-- Provided passage --
————

What is the Difference between

Broadband & Fibre?

Reading Time: 3 minutes
When it comes to the type of internet connection you receive at your home or your business, there are a lot of terms that seem to be synonymous with each other. It can get confusing to know what is being offered especially if you are unaware of the differences.

We wanted to answer the question ‘what is the difference between broadband & fibre’ as they are often used together, but the differences are important to note.

What is Broadband

Broadband is defined as ‘the transmission of wide bandwidth data over a high-speed internet connection’. To put this into plain English, it is the ability to access the internet. You can access the internet from your devices because you have broadband.

There are different types of broadband. These types are the vehicle of the home broadband ie how the connection reaches your house. Because the broadband is the fact you are connected, HOW you are connected can differ (through copper networks, satellite connection, wireless connection and fibre connection).

All of these materials will result in you receiving a connection to the internet: if you use copper networks, you can access the internet, if you use satellite connection, you can access the internet, if you use a wireless connection, you can access the internet etc.

General uses of broadband consist of web surfing, streaming videos/films, emailing, gaming and any other day-to-day purposes you use the internet for.

To summarise, broadband is the connection you have to the internet.

What is Fibre

Fibre is a material of cable that is used to transmit data. As mentioned above, you can have a fibre broadband. This is because broadband is the connection; fibre is the vehicle that provides the connection.

Fibre (also known as fibre optic cables) carries many benefits over some of the aforementioned broadband counterparts. It is severely faster; it is far more reliable and it is a lot greener for the environment. We won’t go into the details of how this is so in this post, but just know that fibre broadband is superior in many factors over satellite broadband, wireless broadband or FTTC (copper broadband).

————

-- Data entries --
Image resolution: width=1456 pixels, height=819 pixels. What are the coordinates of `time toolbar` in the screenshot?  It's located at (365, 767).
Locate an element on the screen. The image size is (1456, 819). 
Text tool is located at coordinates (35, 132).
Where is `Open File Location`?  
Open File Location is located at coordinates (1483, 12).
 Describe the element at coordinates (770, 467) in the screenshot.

————

-- Task set --
1. Could you turn the Data entries listing into a numbered list, leaving out any blank lines?
2. Can you go on with the broadband and fibre article from the point where it stops?
The broadband and fibre article and the Data entries listing come from unrelated sources.

-- Results --
1.
1. Image resolution: width=1456 pixels, height=819 pixels. What are the coordinates of `time toolbar` in the screenshot?  It's located at (365, 767).
2. Locate an element on the screen. The image size is (1456, 819). 
3. Text tool is located at coordinates (35, 132).
4. Where is `Open File Location`?  
5. Open File Location is located at coordinates (1483, 12).
6.  Describe the element at coordinates (770, 467) in the screenshot.

2.
BEWARE however, as you may see the term ‘fibre broadband’ used by companies. Despite not telling a lie, it is only partly true for companies as they use fibre for half of the connection. To understand more about this, we have another post dedicated to learning about a full fibre connection.

Broadband vs Fibre

Now we understand what’s the difference between broadband and fibre. Fibre is a type of broadband connection. By having a fibre broadband, you are able to transmit data quicker (have a faster internet connection).

Let us now compare the other types of broadband we can receive vs a fibre broadband.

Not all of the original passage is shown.